STATED GOAL :: Show every line of the items below that contains the word "should", copying each such line in full.
** START RECORDS SUPPLIED **
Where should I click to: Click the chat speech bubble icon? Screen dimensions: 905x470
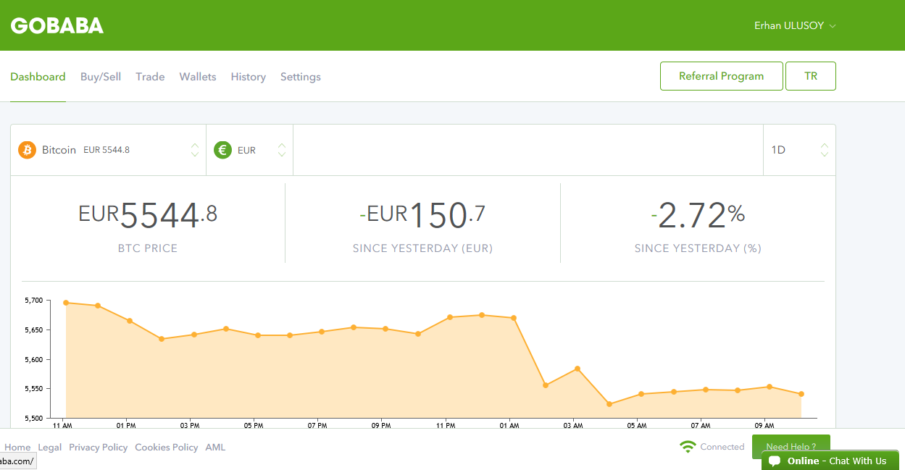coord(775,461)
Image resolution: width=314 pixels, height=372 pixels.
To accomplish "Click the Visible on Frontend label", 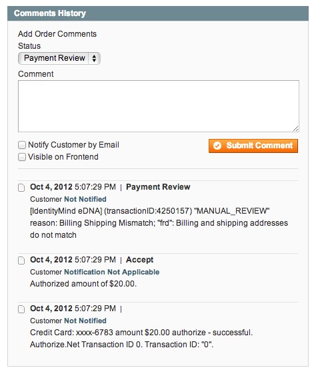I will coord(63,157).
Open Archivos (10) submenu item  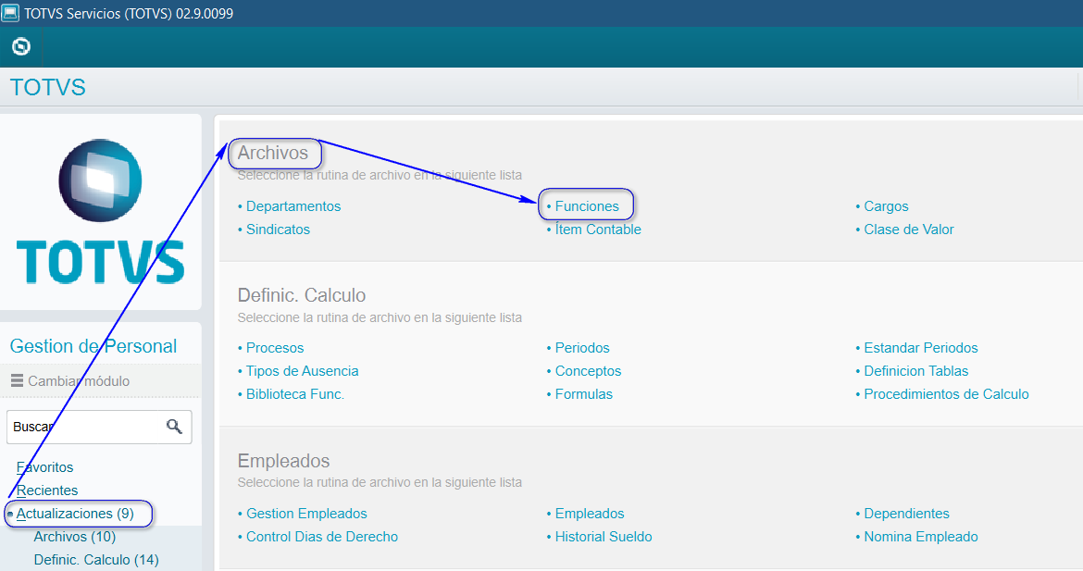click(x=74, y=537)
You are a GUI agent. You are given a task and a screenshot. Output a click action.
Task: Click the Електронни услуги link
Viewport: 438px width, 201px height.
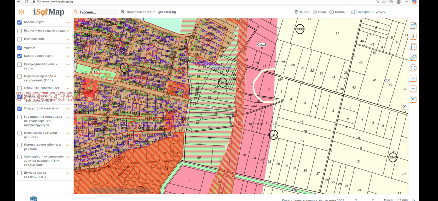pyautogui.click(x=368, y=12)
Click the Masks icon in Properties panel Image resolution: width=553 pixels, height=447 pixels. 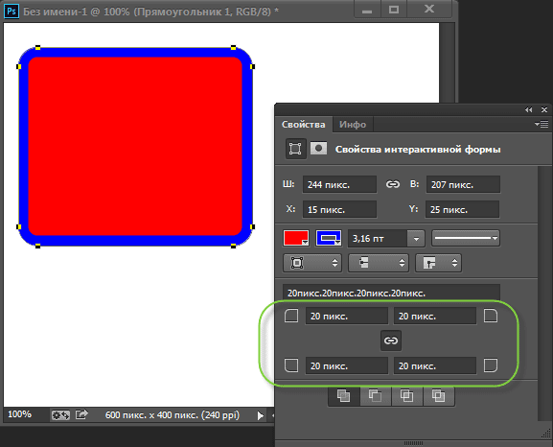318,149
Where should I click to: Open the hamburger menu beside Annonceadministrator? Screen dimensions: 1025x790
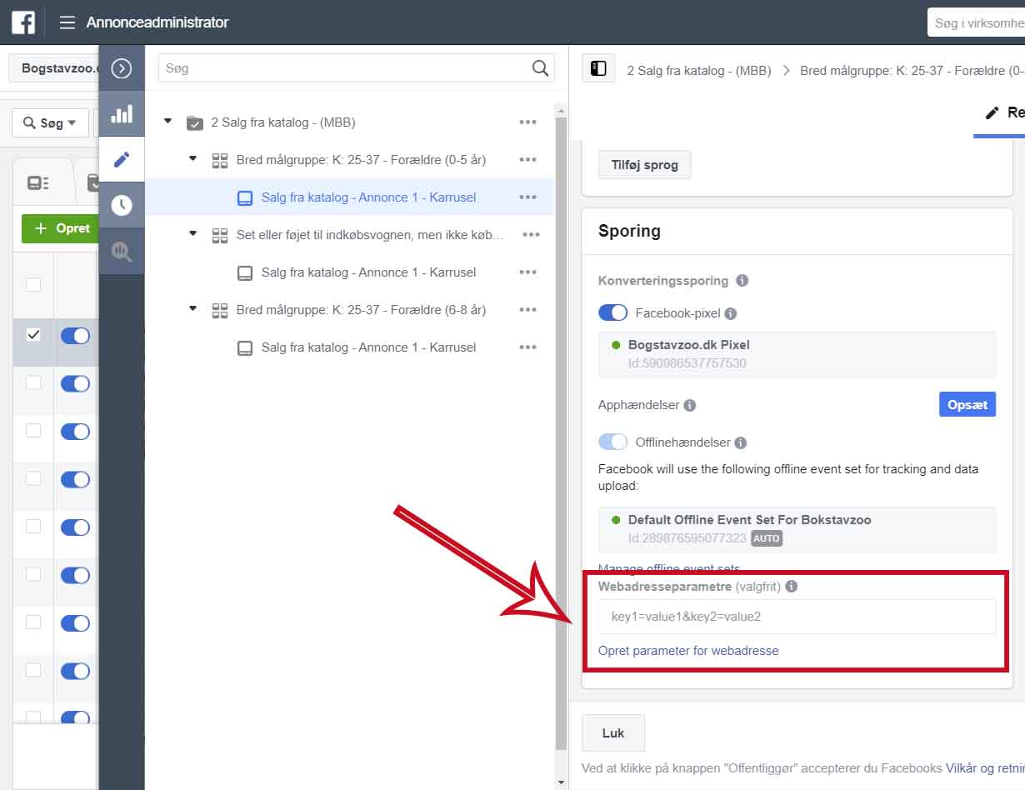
** END RECORDS SUPPLIED **
OUTPUT FOR THIS EXERCISE ::
Where should I click to: Click the chat speech bubble icon? Screen dimensions: 905x470
Where should I click to: Open the hamburger menu beside Annonceadministrator? Screen dimensions: 1025x790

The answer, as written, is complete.